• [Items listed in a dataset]
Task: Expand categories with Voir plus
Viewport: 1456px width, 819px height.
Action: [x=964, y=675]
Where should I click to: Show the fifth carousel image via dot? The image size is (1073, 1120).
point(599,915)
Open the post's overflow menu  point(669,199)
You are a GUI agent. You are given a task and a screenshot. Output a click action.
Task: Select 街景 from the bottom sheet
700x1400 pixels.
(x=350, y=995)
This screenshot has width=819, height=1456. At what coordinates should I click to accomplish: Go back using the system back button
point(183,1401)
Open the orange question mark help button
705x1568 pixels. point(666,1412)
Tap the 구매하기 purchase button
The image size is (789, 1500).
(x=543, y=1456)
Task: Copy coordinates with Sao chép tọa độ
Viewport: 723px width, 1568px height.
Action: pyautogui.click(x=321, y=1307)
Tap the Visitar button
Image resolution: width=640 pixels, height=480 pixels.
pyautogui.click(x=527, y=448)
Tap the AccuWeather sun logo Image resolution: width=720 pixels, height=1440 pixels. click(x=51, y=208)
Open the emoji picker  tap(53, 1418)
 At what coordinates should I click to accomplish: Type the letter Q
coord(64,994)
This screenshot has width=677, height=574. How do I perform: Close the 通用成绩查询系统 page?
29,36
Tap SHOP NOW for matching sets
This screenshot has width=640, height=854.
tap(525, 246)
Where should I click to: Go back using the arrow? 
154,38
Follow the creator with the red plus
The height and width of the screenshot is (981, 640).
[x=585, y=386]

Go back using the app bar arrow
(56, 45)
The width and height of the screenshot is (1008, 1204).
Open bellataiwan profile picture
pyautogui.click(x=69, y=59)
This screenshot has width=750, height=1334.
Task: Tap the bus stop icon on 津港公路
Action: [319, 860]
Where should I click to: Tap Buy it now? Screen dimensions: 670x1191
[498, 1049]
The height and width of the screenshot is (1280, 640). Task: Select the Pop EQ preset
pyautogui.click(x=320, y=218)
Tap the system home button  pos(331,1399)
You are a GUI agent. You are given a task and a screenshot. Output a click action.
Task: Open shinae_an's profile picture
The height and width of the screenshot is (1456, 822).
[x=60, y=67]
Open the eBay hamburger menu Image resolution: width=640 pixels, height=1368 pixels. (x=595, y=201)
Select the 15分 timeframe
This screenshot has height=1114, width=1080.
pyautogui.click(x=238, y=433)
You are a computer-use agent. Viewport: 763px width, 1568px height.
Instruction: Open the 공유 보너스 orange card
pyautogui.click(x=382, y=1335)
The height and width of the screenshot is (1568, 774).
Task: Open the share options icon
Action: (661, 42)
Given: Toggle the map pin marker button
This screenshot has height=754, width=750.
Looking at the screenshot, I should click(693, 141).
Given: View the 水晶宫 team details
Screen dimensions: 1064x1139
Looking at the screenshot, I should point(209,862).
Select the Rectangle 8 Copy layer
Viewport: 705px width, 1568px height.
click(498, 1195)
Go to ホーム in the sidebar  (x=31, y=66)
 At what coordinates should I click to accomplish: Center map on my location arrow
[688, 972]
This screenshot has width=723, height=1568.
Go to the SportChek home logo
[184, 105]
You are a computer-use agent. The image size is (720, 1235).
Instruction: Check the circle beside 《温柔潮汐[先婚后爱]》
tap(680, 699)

• [Task brief] Reproduce the lines of the records above without any change, beginning with the line that contains "This screenshot has width=819, height=1456." and ending with the line that contains "coord(64,994)", with both of those lines included.

• [Result of this task]
This screenshot has width=819, height=1456. At what coordinates should I click to accomplish: Go back using the system back button
point(183,1401)
Open the orange question mark help button
705x1568 pixels. point(666,1412)
Tap the 구매하기 purchase button
The image size is (789, 1500).
(x=543, y=1456)
Task: Copy coordinates with Sao chép tọa độ
Viewport: 723px width, 1568px height.
Action: pyautogui.click(x=321, y=1307)
Tap the Visitar button
Image resolution: width=640 pixels, height=480 pixels.
pyautogui.click(x=527, y=448)
Tap the AccuWeather sun logo Image resolution: width=720 pixels, height=1440 pixels. click(x=51, y=208)
Open the emoji picker  tap(53, 1418)
 At what coordinates should I click to accomplish: Type the letter Q
coord(64,994)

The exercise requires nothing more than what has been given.